Fortunately, you can check the answer by plugging it into the original equation. First, recall that the $\pm$ sign means there are two proposed solutions. Let’s consider the $+$ solution first: $$ y = \frac{x}{\sqrt{1 - x^2}}. \tag1 $$ Note that this solution implies $-1<x<1.$ Now we try substituting the expression on the right of Equation $(1)$ for $y$ in the original equation. The result is $$ x = \frac{ \left( \frac{x}{\sqrt{1 - x^2}} \right) } {\sqrt{1+ \left( \frac{x}{\sqrt{1 - x^2}} \right)^2 }} = \frac{ \left( \frac{x}{\sqrt{1 - x^2}} \right) } {\sqrt{\frac{1}{1 - x^2} }} = x. $$ That is, the substitution results in an equation that is always correct, $x=x.$

Now let’s consider the $-$ solution: $$ y = - \frac{x}{\sqrt{1 - x^2}}. \tag2 $$

When we try substituting the expression on the right of Equation $(2)$ for $y$ in the original equation, the result is $$ x = \frac{ \left( - \frac{x}{\sqrt{1 - x^2}} \right) } {\sqrt{1+ \left( - \frac{x}{\sqrt{1 - x^2}} \right)^2 }} = -\frac{ \left( \frac{x}{\sqrt{1 - x^2}} \right) } {\sqrt{\frac{1}{1 - x^2} }} = -x. $$ This is not correct unless $x=0.$ In fact, in the only case in which Equation $(2)$ can be true (the case $x=0,$ $y=0$), Equation $(1)$ is true. The conclusion is that Equation $(1)$ (the $+$ case) is the complete solution, and the $\pm$ in the book’s solution is incorrect.

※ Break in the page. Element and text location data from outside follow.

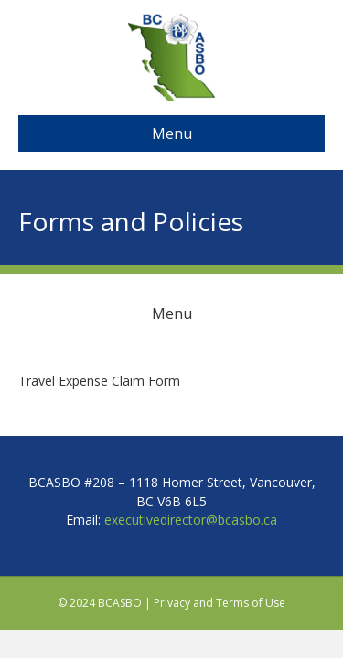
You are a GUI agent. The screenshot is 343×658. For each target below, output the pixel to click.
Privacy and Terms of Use (219, 602)
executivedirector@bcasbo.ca (190, 519)
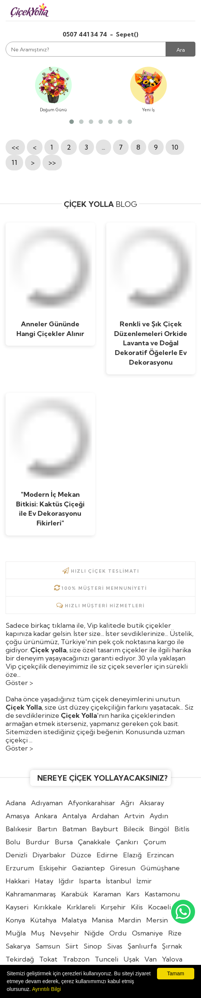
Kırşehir (113, 907)
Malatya (74, 920)
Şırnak (172, 946)
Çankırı (127, 842)
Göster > (19, 683)
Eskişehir (53, 868)
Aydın (159, 816)
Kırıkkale (48, 907)
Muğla (16, 933)
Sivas (114, 946)
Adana (16, 803)
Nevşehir (64, 933)
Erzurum (20, 868)
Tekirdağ (20, 959)
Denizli (16, 855)
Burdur (38, 842)
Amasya (17, 816)
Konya (15, 920)
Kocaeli (159, 907)
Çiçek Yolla (79, 715)
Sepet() (127, 34)
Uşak (131, 959)
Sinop (93, 946)
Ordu (118, 933)
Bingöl (159, 829)
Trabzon (76, 959)
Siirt (71, 946)
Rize (175, 933)
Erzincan (160, 855)
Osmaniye (147, 933)
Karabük (74, 894)
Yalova (172, 959)
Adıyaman (47, 803)
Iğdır (66, 881)
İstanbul (118, 881)
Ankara (46, 816)
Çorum (155, 842)
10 (175, 147)
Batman (74, 829)
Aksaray (151, 803)
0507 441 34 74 (86, 34)
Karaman (107, 894)
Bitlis (182, 829)
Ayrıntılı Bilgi (46, 989)
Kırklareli (81, 907)
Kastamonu (162, 894)
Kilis (137, 907)
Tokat (48, 959)
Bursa (64, 842)
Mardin (129, 920)
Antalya (74, 816)
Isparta (90, 881)
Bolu (13, 842)
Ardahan (105, 816)
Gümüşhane (160, 868)
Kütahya (43, 920)
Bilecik (133, 829)
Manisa (102, 920)
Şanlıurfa (142, 946)
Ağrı (127, 803)
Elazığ (132, 855)
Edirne (107, 855)
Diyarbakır (49, 855)
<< (15, 147)
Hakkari (17, 881)
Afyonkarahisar (91, 803)
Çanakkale (94, 842)
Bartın (47, 829)
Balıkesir (19, 829)
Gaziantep (88, 868)
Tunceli (106, 959)
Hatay (44, 881)
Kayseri (17, 907)
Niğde (94, 933)
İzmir (144, 881)
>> (52, 162)
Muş (38, 933)
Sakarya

Another way to approach this question is to observe that $\sqrt{1 + y^2}$ is always positive in the original equation, and therefore $x$ and $y$ always have the same sign. In the proposed solution, $\sqrt{1 - x^2}$ must also be positive. The $+$ solution then ensures that $x$ and $y$ have the same sign, which is required. But the $-$ part of the $\pm$ sign, insofar as it provides an alternative “solution,” says that $x$ and $y$ have opposite signs, which is impossible, except when $x=0,$ in which case the $\pm$ sign has no effect.

At this point you could still do the substitution to verify that the $+$ solution is correct, but there would be no need to check the $-$ alternative.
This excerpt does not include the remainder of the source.